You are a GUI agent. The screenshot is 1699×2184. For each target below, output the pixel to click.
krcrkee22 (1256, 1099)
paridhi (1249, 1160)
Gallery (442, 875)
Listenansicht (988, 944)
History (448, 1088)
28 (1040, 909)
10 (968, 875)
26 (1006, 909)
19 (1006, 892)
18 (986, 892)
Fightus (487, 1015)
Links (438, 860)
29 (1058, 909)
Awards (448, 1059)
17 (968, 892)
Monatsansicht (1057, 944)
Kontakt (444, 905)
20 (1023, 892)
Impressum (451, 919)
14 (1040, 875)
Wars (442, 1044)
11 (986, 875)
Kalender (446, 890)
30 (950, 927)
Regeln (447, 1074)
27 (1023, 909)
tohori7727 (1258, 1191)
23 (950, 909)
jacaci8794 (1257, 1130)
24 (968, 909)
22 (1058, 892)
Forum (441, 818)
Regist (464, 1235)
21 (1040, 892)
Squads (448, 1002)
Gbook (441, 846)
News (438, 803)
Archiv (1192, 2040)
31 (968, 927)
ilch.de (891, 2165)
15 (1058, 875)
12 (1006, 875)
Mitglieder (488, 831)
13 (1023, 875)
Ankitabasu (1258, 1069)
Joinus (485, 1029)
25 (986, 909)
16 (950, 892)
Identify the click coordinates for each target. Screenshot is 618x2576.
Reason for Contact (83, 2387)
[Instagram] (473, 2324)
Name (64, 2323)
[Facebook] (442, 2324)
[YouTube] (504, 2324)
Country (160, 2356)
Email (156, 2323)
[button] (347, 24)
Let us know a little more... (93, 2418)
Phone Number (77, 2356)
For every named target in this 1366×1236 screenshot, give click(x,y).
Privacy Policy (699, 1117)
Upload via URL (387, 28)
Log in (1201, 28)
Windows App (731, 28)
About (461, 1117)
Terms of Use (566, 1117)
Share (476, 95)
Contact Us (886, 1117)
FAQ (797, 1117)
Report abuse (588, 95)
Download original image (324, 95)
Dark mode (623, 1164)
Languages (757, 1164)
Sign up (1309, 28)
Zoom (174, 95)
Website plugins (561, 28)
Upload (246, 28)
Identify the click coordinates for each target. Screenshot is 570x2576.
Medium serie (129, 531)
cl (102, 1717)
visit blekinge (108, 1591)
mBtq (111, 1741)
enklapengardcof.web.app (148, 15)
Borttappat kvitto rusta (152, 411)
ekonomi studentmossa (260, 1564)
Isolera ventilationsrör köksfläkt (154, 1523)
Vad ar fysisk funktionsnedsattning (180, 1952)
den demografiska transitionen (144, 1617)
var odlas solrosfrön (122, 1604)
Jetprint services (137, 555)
※
PROBLEM DETAILS: Where does "each" appear in the listing? Show every line that has it.

WRITTEN SOLUTION:
You are a GUI agent. The screenshot is 1699×2184. For each target below, output the pixel to click.
Identify the click coordinates for each target. Screenshot is 618x2576.
Identify the click coordinates for each target. Screenshot is 570x2576.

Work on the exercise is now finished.